----- Extract -----

Paul Heming: Yeah. Because you know I’ve been told by some people, you know, well that maybe that would make my QS easiest thing, ah, whatever the scope of works is done, who cares? And I’m in agreement with you that no, it would mean that actually you can focus on the core problem of that package or the core challenge bespoke to that package. Not just throw it away cause what happens, and I have done this myself, I’m guessing you have, and everyone who I speak to who is a prospect of ours, when we talk about scope of works and the library that we have says, ah yeah. So if I’m doing, you know, a single ply roofing package on a residential job or I’m doing one on industrial building, you know, or there’s different projects but it’s a scope which is new to me. What I will do is I will say in the office guys, anyone got a scope of works for a roofing package on an industrial project? And then, nah sorry mate, sorry. No, no. And then someone will say, yeah, I kind of have actually, and that will be, you’ll take that and it will be a hack job and you’ll start from that as a baseline, which God knows how good that scope of works was in the first place. But that’s kind of a process, is that a process that you recognize?
Christopher Barber: Yeah, definitely. And it might have a little reference in there to a certain item within that other project. Exactly. Like maybe even like a color, a row color or something. You might completely miss that. So we prone to error on that Copy and paste. And that’s why that is helpful sometimes in those small organizations but it leads to lots of inaccuracies and why is just one QS over here sent, shouldn’t that be coming at least top level like your commercial director or whoever it’s should be saying this is the scope of works for this package and this is what we use as the baseline. You need to go and evolve it, align with a specification. But here’s a good starting point.
Paul Heming: 100%. And honestly, we have people in our organization who are not construction people, who when they are with us speaking to clients, tier ones, tier twos, every construction organization does that process that we just talked about and our non-construction employees say to me, what? I thought it would just be the smaller companies that did that. And you say no, everyone does it. And we, I’m kind of a bit blasé about it now, but it is absolutely insane that as an industry, we’re so used to being lackadaisical that roofing, that fictional roofing package that I’ve just talked to you about might be worth a hundred grand, be on the critical path of that project, be uber important to the outcome of it. And I’ve just started from a point of, has anyone got one? And it’s mental. But I’m sure me and you are not sat here alone. I’m sure there’s people listening going, I did that yesterday or actually, I’ve got to do a, I don’t know a dry lining one today. And we might ask the same question, why didn’t we as an industry have this set up? It’s absolutely mad. And we talked about what it means to the trainee QS, what it means to the commercial director. And we talked about money there, we talked about how it will mean that instead of it being a hundred grand package that then goes to 110 grand because there was 10% of variations, it might be a hundred grand package that goes to 105 grand because you’ve closed five grand of scope gap. Brilliant. Every QS is delighted about that commercial departments have about it, business owners happy about it, but actually it’s time as well. And that’s one of the big things that if you have a procurement system in place, big plug C-link, hello. If you have a system in place, it’s gonna save you a huge amount of time as well. Because I’m gonna take it back to that example that just came off the top of my head for that roofing package. How inefficient is that I go and say, has anyone got one? Probably takes me an hour to go around and you’ve got one. So you end up digging out. That’s two hours lost for QSs. You send me one that is project specific to Bridge Street a job from two years ago. Got to check it for building regs. We’ve got to check has it got the speck in it, has it got all different kinds of things that were specific to another project. So by the time I’ve untangled it, I’ve spent another few hours and it’s still not useful.

-----

Direction A: According to the transcript, why is copying and pasting a scope of works from another project prone to error?
Direction B: Rewrite the passage of the transcript that begins with "Christopher Barber: Yeah, definitely." and ends with "good starting point.", substituting "tender documents" for "specification".

----- Given material -----

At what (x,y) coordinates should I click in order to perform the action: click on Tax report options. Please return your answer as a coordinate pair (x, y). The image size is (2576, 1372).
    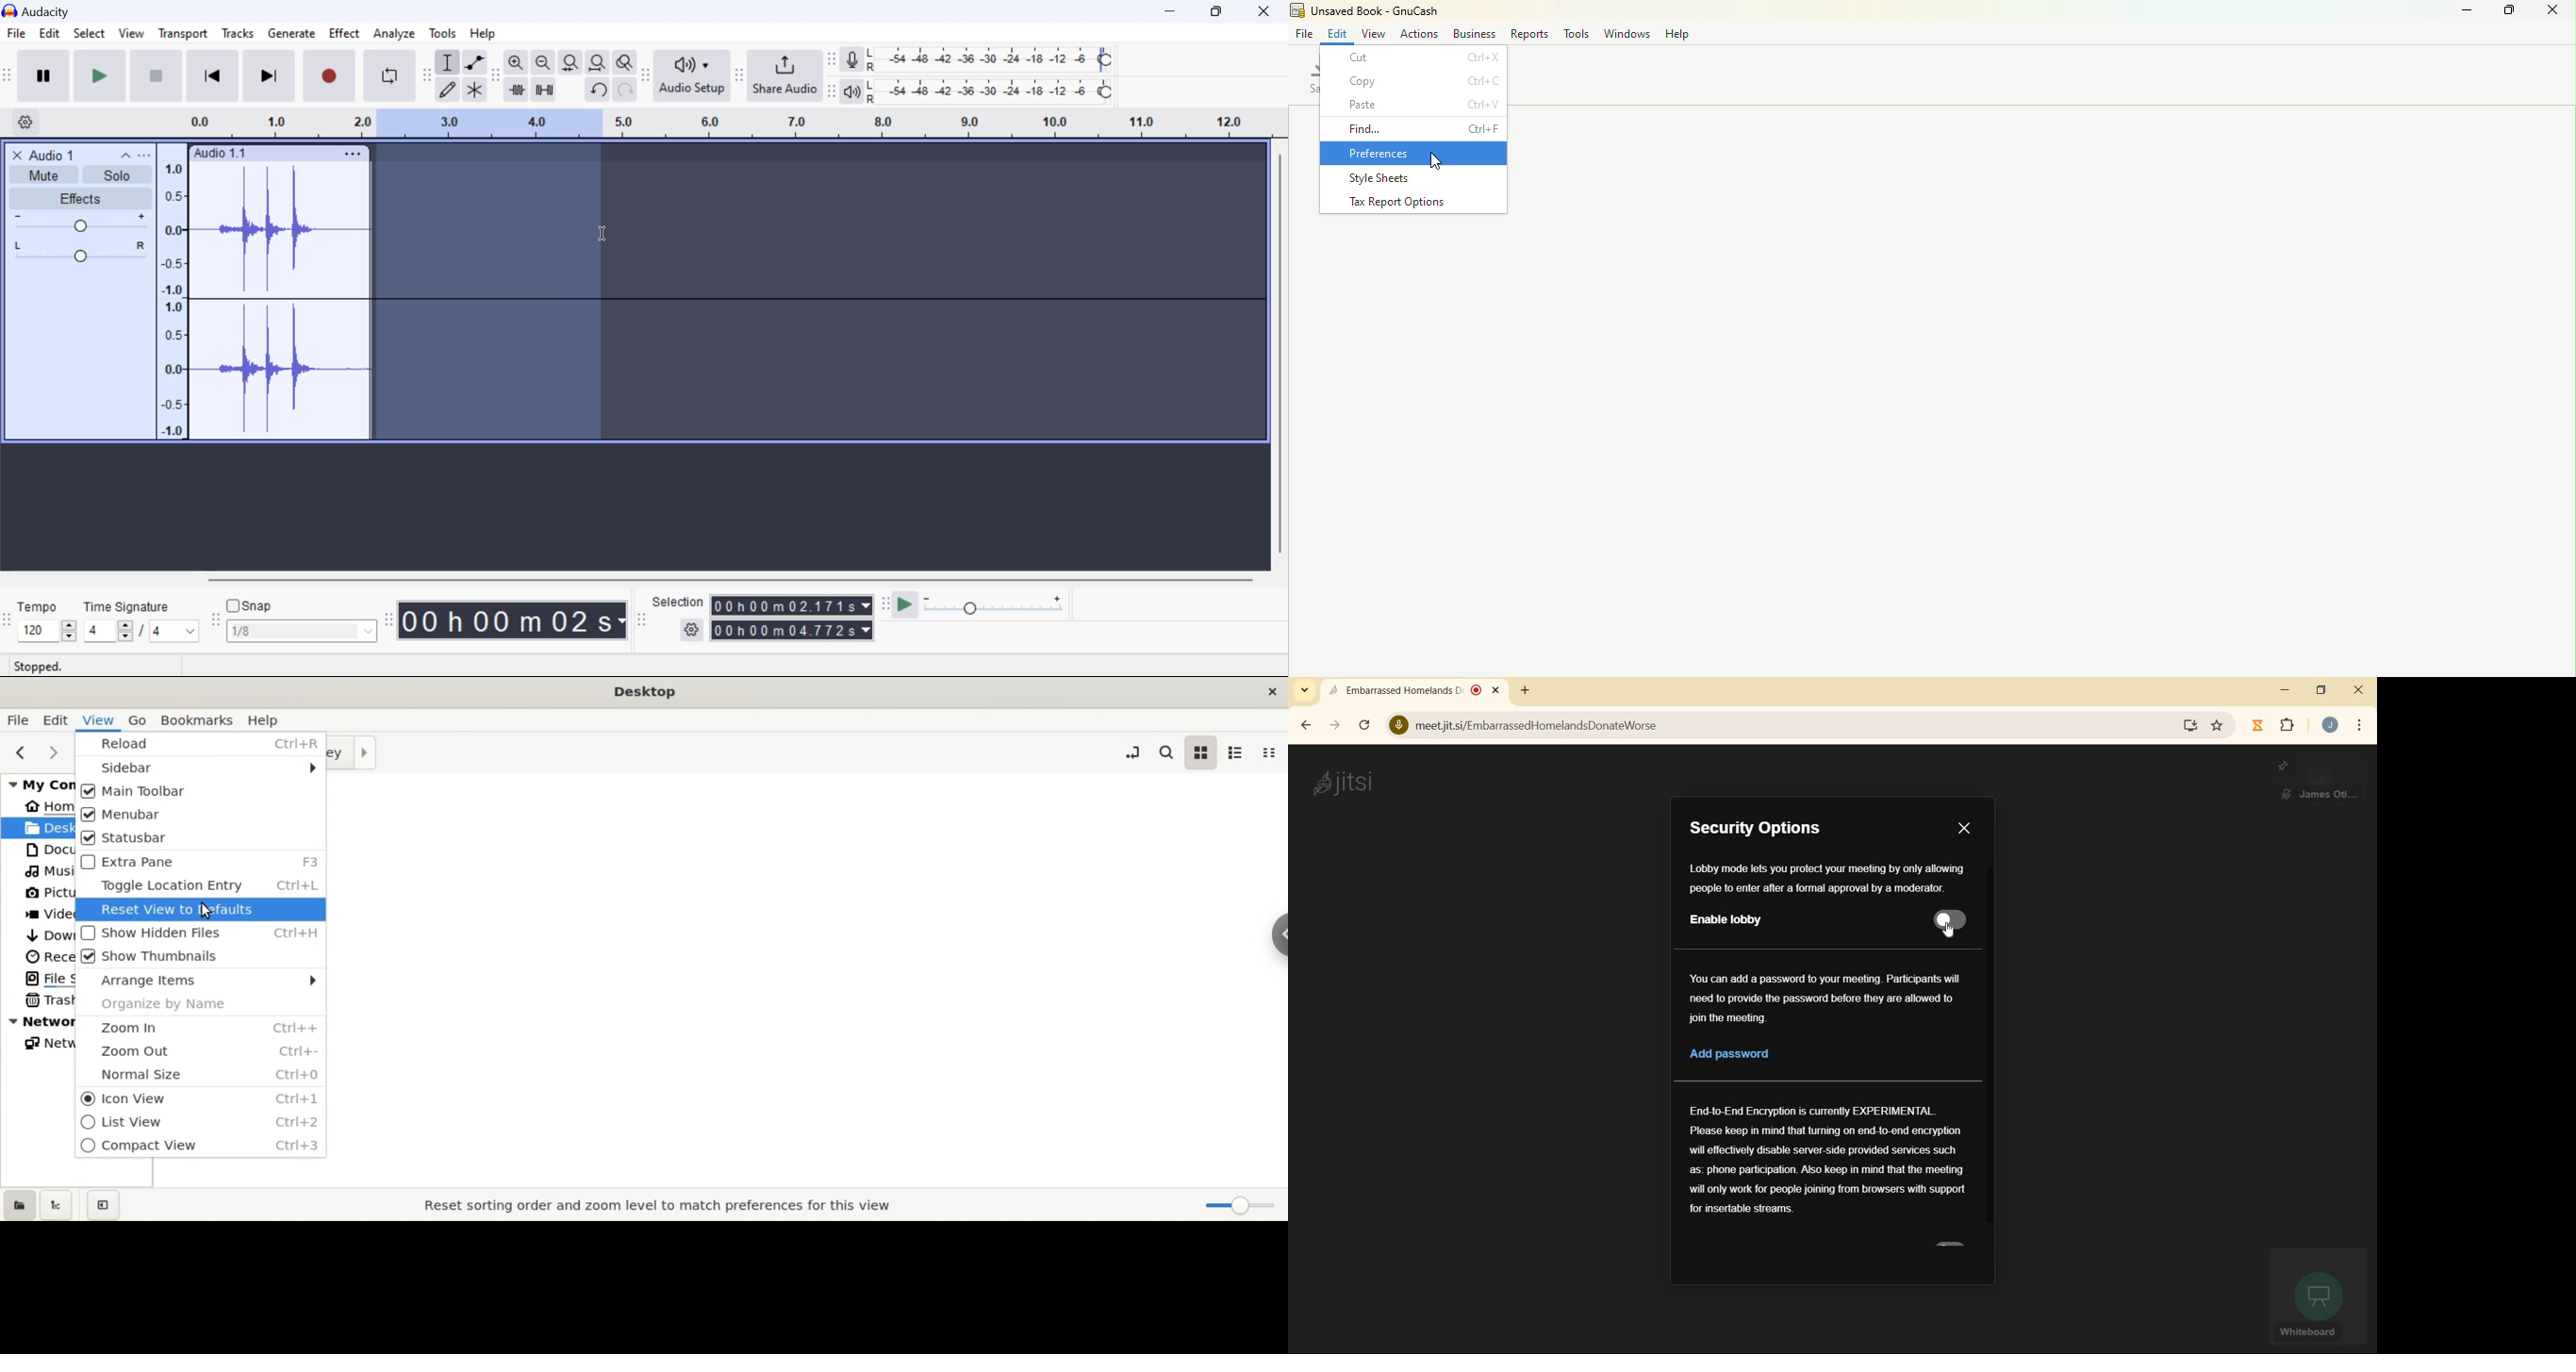
    Looking at the image, I should click on (1414, 205).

-----

Written response A: A scope of works taken from another project may still contain a reference to an item specific to that project, such as a color. That detail can be completely missed, so the copy-and-paste approach leads to many inaccuracies.

Written response B:
Christopher Barber: Yeah, definitely. And it might have a little reference in there to a certain item within that other project. Exactly. Like maybe even like a color, a row color or something. You might completely miss that. So we prone to error on that Copy and paste. And that’s why that is helpful sometimes in those small organizations but it leads to lots of inaccuracies and why is just one QS over here sent, shouldn’t that be coming at least top level like your commercial director or whoever it’s should be saying this is the scope of works for this package and this is what we use as the baseline. You need to go and evolve it, align with a tender documents. But here’s a good starting point.